Gli assi della Continuità e dell’Esilio al primo livello (interrato)
Le finestre oblique e casuali sono ferite; i corridoi al piano interrato (da dove si accede al museo scendendo dal corpo storico — l’estensione infatti non ha alcun accesso dalla strada) sono gli assi della Continuità, dell’Olocausto e dell’Esilio. I vuoti sono simbolici del vuoto della storia degli ebrei di Berlino: un vuoto storico di documenti e testimonianze cancellate dalla furia e dalla violenza nazista. Libeskind voleva espressamente che questi vuoti ci fossero, pur non avendo alcuna funzione espositiva: sono come convitati di pietra, che non possono non essere presenti. Sono grandi spazi a tutta altezza che attraversano i livelli del volume del museo e che si possono vedere da più punti di vista, affacciandosi ai tagli obliqui che sono un po’ ovunque. Il più bel vuoto è sicuramente quello della Memoria: ricoperto dalla straordinaria installazione Shalekhet di 10.000 forme di volti in metallo punzonato, opera di Kadishman, è un’opera d’arte che richiede al visitatore di essere calpestata.

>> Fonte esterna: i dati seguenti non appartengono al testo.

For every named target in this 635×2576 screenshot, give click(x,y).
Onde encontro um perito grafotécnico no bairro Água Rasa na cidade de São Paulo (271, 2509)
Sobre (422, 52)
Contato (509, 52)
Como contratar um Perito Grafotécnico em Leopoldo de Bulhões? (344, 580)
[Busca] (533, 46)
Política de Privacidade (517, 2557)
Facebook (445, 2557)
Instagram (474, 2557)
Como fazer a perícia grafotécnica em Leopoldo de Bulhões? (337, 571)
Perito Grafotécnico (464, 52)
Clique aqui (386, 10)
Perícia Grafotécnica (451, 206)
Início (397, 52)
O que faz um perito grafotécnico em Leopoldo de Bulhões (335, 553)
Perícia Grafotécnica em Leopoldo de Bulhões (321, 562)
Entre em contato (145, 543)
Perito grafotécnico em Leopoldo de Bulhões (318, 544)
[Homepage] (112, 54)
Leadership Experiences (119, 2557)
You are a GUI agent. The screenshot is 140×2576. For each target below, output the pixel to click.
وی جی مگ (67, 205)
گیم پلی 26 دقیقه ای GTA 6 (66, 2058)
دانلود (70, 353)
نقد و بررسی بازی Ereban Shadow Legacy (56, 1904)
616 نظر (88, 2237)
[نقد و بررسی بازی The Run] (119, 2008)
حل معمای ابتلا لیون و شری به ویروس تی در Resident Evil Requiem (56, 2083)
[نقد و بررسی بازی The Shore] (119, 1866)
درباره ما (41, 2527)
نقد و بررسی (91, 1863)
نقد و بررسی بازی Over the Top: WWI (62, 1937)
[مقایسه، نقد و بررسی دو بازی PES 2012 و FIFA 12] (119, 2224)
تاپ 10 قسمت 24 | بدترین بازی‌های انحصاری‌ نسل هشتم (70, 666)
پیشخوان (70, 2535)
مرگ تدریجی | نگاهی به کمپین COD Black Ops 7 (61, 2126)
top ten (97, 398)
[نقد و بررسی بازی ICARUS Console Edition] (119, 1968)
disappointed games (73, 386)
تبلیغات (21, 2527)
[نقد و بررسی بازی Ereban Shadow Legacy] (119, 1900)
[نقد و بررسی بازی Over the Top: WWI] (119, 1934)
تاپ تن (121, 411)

Il vuoto della Memoria con l’installazione Shalekhet di 10.000 forme di volti in metallo punzonato, opera di Kadishman
A ogni passo le formelle stridono fra di loro, suonando come mugugni e lamenti strazianti. Calpestandole ci si sente carnefici eppure anche gli unici che possono dare una voce a quei volti anonimi che guardano il cielo con un’espressione stupefatta e perduta.
Ci sono i corridoi/assi che danno una direzione e una lettura della storia del popolo ebraico. Ci sono i vuoti che sono la memoria della loro tragica storia, cancellata con la violenza. Pur essendo un museo che di tradizionale non ha niente — ma che ha moltissimo di simbolico — Libeskind è riuscito perfettamente a rappresentare la parabola degli ebrei a Berlino, alla cui storia è poi dedicato il resto dell’esposizione.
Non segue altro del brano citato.